**Action item**
Once the line with "Decrease Semi-Major Axis" is found, repeat exactly that line and every one after it until the data below ends, including the last line.
· · · · · · ·
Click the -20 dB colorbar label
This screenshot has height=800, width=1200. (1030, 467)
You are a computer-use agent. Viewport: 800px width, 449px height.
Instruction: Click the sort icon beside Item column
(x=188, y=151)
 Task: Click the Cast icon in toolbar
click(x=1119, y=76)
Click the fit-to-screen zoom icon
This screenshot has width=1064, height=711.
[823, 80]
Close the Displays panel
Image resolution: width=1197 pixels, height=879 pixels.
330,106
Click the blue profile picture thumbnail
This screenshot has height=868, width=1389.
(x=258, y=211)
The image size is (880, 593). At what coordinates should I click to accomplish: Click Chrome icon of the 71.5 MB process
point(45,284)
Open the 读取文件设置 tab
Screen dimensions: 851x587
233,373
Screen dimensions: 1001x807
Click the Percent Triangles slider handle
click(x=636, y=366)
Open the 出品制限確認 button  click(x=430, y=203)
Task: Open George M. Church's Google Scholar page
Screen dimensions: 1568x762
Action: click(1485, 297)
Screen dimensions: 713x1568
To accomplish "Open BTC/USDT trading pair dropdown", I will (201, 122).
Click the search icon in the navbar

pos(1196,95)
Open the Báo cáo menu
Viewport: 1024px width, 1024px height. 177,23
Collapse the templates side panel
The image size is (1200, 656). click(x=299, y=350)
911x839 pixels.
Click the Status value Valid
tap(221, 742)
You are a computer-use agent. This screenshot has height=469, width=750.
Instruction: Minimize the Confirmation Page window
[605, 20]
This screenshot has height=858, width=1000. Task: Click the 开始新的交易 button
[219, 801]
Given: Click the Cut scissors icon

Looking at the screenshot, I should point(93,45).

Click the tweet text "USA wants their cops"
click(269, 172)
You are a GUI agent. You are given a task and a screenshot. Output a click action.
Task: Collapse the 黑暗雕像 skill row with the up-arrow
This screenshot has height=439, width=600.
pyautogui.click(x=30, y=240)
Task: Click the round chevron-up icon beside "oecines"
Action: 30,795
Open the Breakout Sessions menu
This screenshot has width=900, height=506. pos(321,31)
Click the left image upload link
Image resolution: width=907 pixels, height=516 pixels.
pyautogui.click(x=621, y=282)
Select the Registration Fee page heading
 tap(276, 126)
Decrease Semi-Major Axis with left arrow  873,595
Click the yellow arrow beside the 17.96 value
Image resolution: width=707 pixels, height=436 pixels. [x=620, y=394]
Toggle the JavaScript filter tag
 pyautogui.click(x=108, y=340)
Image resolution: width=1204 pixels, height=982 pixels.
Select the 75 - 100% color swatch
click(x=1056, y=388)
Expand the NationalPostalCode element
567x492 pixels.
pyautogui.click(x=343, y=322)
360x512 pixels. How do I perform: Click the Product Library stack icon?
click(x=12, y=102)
· · · · · · ·
**Task solution**
Decrease Semi-Major Axis with left arrow  873,595
Click the yellow arrow beside the 17.96 value
Image resolution: width=707 pixels, height=436 pixels. [x=620, y=394]
Toggle the JavaScript filter tag
 pyautogui.click(x=108, y=340)
Image resolution: width=1204 pixels, height=982 pixels.
Select the 75 - 100% color swatch
click(x=1056, y=388)
Expand the NationalPostalCode element
567x492 pixels.
pyautogui.click(x=343, y=322)
360x512 pixels. How do I perform: Click the Product Library stack icon?
click(x=12, y=102)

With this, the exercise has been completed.